▶ Your goal
The word "blue": in how many lines of the records does it appear? Reply with the number alone.

▶ Record excerpts
- Opening Delimiter -

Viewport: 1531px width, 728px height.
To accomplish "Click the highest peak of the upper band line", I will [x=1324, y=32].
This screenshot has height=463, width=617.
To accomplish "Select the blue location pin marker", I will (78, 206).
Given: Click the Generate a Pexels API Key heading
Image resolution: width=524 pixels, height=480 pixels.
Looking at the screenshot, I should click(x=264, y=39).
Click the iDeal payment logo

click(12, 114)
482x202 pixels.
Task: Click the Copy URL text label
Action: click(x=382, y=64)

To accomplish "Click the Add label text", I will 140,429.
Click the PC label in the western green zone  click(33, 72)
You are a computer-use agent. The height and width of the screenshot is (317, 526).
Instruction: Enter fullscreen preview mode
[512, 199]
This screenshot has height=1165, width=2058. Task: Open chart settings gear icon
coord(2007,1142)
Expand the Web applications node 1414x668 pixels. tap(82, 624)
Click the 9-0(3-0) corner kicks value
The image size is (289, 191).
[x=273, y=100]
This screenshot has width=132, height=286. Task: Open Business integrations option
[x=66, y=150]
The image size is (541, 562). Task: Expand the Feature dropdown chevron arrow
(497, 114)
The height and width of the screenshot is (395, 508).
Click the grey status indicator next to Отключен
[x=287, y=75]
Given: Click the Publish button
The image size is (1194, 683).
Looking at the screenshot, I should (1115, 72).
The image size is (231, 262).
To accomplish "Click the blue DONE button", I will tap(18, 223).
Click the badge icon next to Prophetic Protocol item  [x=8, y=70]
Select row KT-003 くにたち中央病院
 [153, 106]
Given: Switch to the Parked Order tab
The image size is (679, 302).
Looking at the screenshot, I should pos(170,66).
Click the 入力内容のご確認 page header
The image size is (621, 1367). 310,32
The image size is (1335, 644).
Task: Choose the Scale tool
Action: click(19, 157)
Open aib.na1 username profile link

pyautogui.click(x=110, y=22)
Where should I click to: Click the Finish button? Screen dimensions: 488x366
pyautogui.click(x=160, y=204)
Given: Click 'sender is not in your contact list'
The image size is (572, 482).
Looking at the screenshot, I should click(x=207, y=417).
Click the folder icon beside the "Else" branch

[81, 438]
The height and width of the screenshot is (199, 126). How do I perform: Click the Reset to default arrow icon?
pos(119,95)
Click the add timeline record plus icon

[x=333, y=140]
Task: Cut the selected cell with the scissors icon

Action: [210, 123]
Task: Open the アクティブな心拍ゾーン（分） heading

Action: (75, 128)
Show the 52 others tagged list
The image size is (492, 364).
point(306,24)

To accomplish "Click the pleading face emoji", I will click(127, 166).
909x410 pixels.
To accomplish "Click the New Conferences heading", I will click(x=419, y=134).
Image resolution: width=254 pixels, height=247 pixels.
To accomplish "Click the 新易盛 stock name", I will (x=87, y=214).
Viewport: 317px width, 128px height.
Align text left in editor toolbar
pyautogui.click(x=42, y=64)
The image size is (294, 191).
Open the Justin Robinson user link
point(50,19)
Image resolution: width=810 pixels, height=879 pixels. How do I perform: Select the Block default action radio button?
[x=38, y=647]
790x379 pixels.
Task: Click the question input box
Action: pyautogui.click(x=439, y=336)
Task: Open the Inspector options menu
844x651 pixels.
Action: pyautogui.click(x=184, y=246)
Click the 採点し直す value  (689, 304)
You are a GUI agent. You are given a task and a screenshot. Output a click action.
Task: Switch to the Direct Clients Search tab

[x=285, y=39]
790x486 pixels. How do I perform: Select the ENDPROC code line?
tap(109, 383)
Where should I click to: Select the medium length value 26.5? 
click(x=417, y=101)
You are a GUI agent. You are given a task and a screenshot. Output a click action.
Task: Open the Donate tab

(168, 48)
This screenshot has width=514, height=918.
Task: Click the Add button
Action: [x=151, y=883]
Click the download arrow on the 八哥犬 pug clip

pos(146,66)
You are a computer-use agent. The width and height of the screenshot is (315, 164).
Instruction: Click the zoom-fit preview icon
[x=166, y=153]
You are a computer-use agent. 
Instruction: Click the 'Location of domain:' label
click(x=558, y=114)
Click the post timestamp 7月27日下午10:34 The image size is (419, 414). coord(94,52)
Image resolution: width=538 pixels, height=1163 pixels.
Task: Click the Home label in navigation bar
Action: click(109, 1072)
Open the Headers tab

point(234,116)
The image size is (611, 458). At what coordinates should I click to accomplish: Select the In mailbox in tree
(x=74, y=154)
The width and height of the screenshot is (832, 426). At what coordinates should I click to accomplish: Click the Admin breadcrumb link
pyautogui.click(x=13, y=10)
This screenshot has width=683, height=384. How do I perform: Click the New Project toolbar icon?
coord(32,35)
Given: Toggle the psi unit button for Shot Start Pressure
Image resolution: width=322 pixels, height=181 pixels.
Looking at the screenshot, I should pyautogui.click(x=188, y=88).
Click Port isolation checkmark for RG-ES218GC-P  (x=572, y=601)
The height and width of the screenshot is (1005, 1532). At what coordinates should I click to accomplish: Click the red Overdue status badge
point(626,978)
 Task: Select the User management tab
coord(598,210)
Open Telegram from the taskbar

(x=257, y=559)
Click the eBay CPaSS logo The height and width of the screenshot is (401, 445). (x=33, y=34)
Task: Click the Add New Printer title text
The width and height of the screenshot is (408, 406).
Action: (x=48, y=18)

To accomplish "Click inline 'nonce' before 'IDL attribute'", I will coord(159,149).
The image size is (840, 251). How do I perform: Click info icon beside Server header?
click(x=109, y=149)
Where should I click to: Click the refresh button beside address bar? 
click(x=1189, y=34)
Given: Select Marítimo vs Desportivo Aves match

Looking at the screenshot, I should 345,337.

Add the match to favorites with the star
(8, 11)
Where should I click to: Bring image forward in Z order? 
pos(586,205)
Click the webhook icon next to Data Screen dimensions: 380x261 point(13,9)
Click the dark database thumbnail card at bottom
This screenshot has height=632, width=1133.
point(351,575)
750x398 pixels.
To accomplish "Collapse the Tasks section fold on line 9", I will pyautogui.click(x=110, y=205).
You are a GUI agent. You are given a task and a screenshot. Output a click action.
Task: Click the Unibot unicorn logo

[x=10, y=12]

- Closing Delimiter -

▶ Output for this exercise
2